### Data for processing
□ □ □ □ □ □ □

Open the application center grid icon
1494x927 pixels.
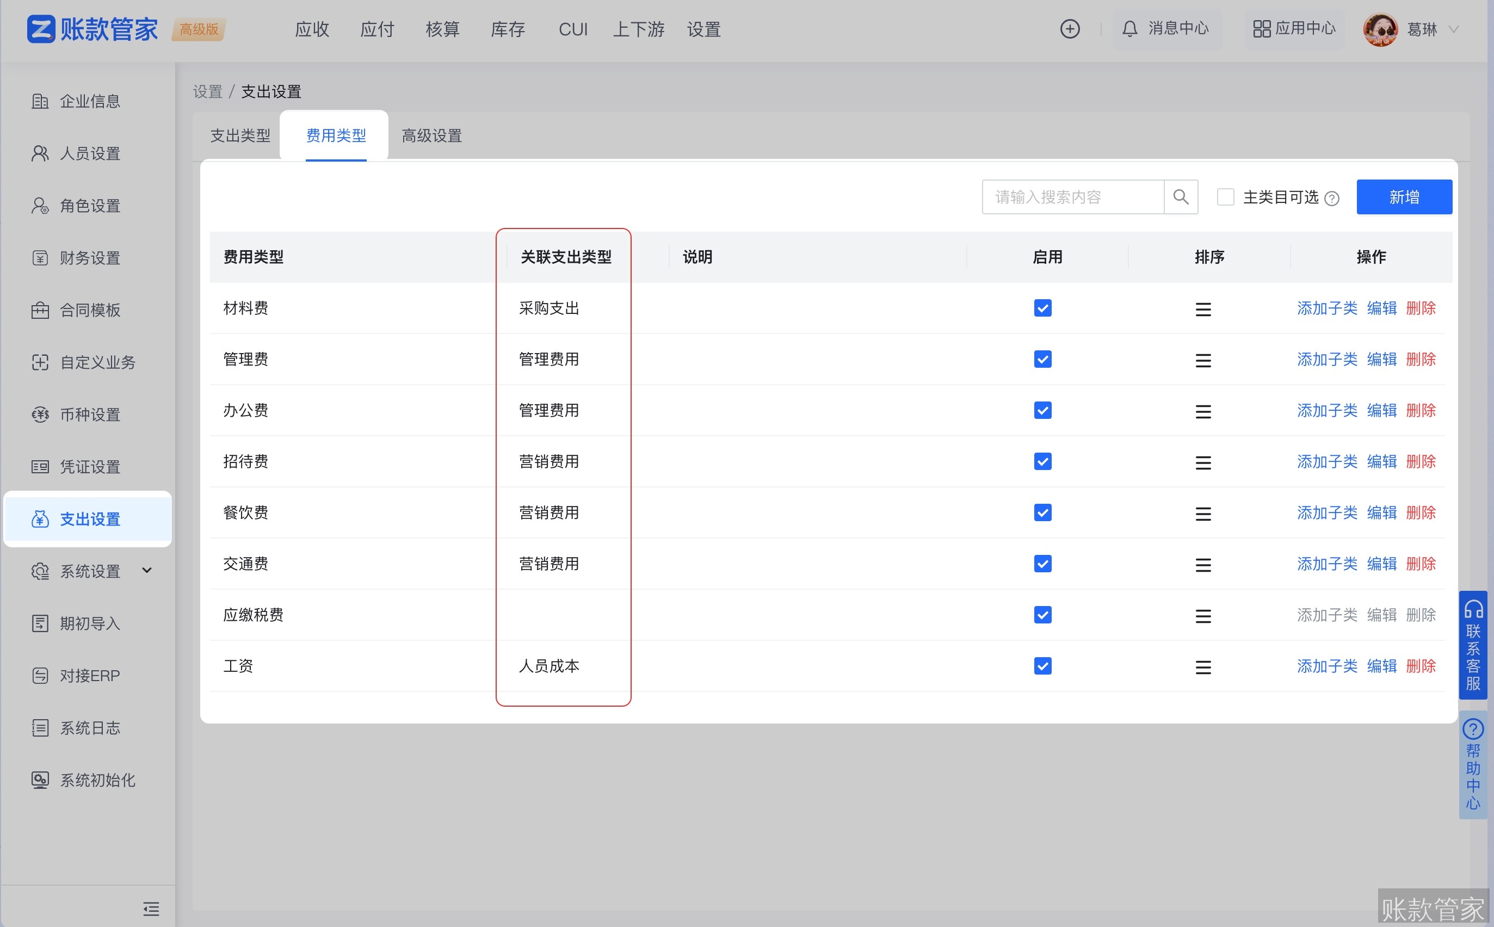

□ □ □ □ □ □ □

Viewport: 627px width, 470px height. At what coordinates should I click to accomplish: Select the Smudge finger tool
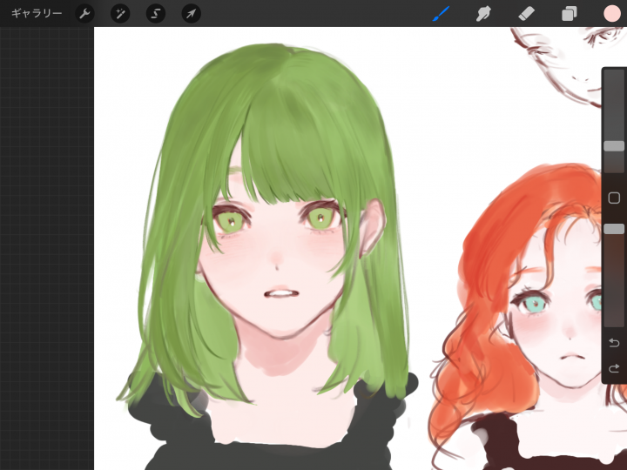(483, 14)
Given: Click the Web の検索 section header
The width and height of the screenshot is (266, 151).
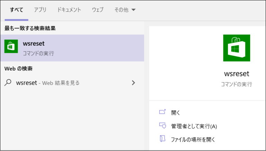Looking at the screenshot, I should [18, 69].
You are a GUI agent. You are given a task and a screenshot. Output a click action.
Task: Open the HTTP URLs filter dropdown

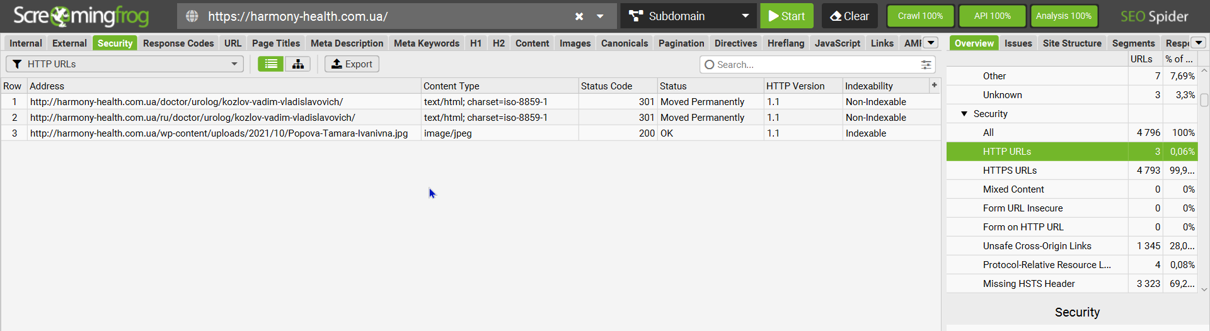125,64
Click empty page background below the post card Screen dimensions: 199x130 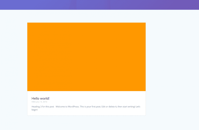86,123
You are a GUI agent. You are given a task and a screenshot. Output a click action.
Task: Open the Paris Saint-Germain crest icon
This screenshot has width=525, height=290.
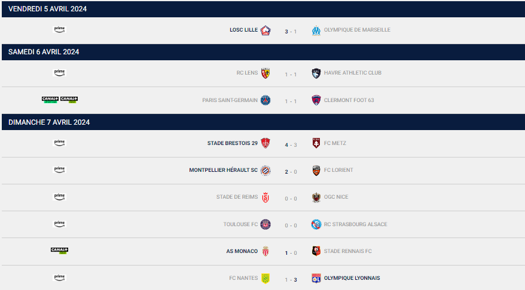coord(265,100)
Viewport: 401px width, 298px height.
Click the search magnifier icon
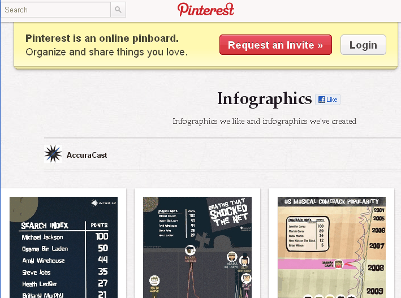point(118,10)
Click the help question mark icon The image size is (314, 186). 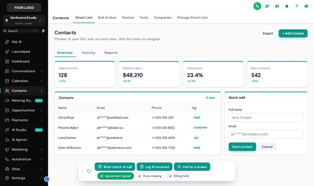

□ □ □ □ □ □ □

### Exercise goal
Quote the records exactly, starting at the line that contains "Given: Click the Web の検索 section header" and stopping after the line that contains "Looking at the screenshot, I should [18, 69].". Leave the pictures out of your answer.

### Response below
Given: Click the Web の検索 section header
The width and height of the screenshot is (266, 151).
Looking at the screenshot, I should [18, 69].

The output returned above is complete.